(Stored records)
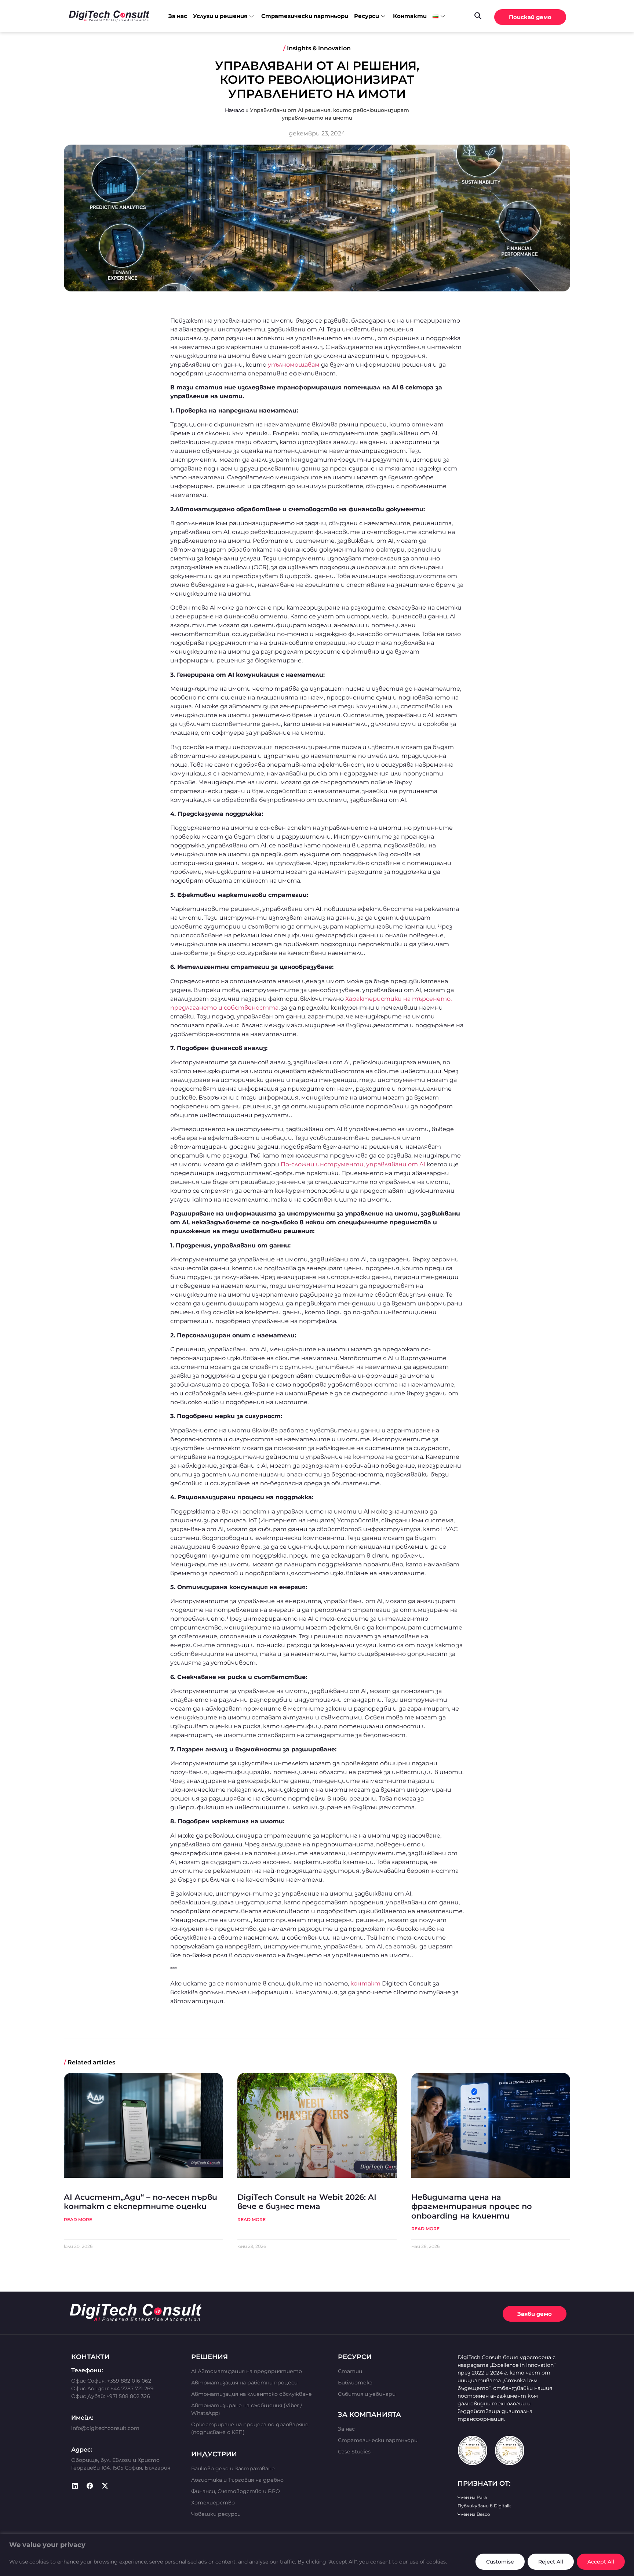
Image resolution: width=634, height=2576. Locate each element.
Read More (78, 2219)
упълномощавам (294, 364)
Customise (500, 2561)
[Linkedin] (74, 2485)
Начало (234, 110)
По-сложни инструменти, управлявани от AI (354, 1164)
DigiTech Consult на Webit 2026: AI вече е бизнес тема (306, 2201)
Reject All (550, 2561)
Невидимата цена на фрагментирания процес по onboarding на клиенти (471, 2206)
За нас (177, 15)
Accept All (600, 2561)
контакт (364, 1983)
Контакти (410, 15)
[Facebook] (89, 2485)
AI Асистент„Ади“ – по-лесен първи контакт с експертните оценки (140, 2201)
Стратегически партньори (304, 15)
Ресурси (366, 15)
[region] (317, 2555)
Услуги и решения (220, 15)
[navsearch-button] (477, 15)
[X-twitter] (105, 2485)
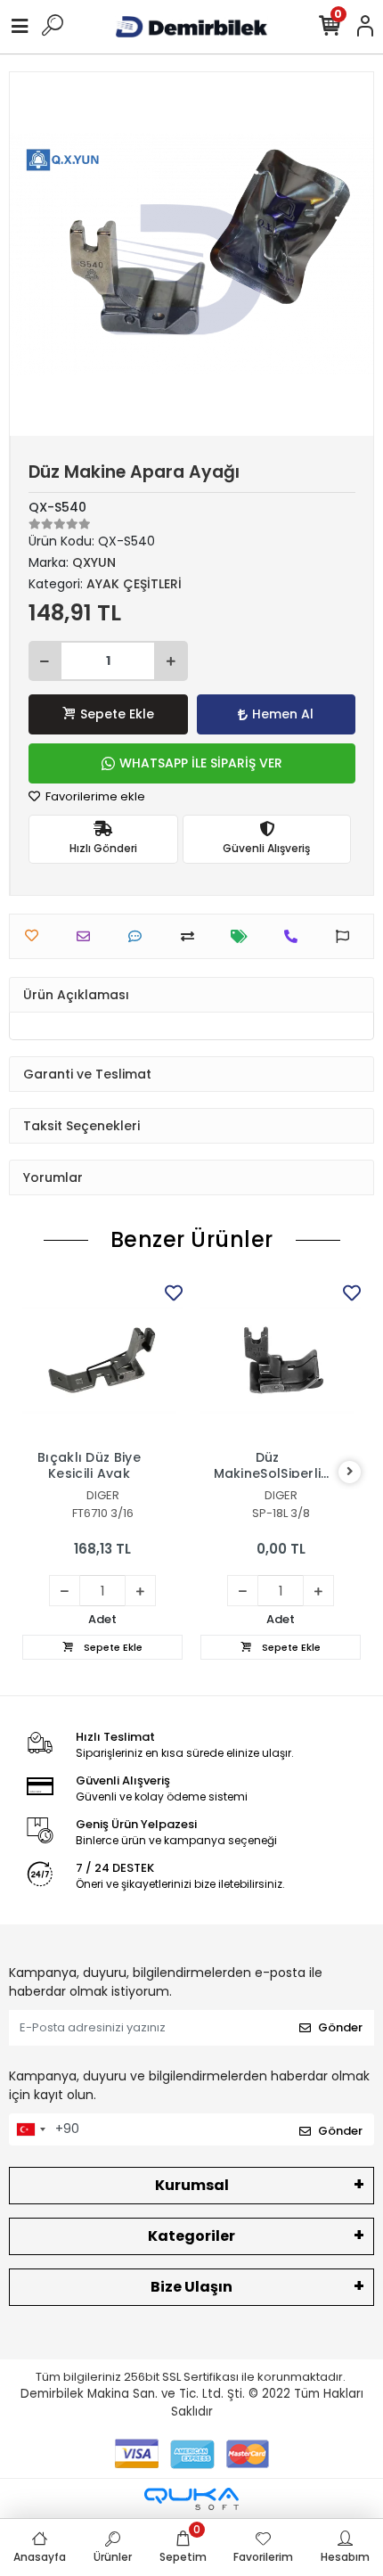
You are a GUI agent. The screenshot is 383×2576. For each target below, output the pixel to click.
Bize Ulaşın (191, 2287)
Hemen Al (283, 714)
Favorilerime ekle (94, 796)
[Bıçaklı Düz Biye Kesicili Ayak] (102, 1360)
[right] (350, 1472)
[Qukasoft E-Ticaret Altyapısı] (191, 2499)
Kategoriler (191, 2236)
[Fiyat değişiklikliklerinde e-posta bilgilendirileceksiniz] (243, 936)
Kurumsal (192, 2185)
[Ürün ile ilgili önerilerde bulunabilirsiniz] (347, 936)
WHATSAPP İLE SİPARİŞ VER (200, 763)
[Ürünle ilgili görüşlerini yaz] (139, 936)
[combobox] (30, 2129)
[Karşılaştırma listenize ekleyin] (192, 936)
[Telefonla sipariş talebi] (295, 936)
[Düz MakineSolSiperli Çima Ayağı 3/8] (280, 1360)
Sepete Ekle (117, 714)
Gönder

[Your objective]:
Filter the data above, keeping only lines that include the string "ilgili".

[Exercise result]:
[Ürün ile ilgili önerilerde bulunabilirsiniz] (347, 936)
[Ürünle ilgili görüşlerini yaz] (139, 936)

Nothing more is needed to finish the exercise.